Work to complete.
Your reply should be made up of every line in the records below that holds the string "computer".

Records for the exercise.
┌──

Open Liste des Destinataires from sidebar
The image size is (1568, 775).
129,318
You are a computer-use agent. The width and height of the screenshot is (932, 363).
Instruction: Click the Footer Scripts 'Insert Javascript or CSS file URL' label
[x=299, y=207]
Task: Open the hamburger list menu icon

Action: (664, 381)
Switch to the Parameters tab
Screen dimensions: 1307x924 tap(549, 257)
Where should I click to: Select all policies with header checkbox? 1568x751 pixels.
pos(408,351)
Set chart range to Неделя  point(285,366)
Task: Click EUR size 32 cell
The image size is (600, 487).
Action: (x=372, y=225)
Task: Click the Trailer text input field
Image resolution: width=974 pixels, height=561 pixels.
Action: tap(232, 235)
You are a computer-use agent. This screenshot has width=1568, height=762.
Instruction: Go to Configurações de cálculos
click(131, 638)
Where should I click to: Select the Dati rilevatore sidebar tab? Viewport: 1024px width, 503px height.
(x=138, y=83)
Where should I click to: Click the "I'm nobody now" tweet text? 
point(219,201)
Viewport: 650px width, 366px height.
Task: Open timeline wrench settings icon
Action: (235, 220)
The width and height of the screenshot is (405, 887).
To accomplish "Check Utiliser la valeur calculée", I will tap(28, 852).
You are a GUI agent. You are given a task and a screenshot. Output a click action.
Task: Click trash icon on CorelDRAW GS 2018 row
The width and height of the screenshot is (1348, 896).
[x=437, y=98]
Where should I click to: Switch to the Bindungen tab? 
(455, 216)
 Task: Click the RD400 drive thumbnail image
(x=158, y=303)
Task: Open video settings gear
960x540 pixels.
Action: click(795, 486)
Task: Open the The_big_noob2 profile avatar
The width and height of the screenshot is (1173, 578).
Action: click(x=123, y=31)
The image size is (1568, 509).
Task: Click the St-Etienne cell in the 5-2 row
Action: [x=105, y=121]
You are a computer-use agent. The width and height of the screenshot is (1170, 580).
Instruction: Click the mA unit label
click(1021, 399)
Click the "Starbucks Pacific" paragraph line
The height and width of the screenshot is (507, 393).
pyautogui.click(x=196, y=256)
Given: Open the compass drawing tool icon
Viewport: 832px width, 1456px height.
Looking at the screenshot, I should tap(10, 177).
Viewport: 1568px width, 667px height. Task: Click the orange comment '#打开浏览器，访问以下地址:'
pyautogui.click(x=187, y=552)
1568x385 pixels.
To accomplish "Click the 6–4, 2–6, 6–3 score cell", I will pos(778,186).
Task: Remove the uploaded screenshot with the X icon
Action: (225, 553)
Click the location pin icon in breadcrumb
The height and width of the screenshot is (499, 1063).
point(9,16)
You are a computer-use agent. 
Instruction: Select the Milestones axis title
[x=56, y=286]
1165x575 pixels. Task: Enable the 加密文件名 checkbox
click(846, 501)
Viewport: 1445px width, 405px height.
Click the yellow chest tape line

└──

Answer.
You are a computer-use agent. The width and height of the screenshot is (932, 363).
You are a computer-use agent. This screenshot has width=1568, height=762.
You are a computer-use agent. The width and height of the screenshot is (1170, 580).
You are a computer-use agent. 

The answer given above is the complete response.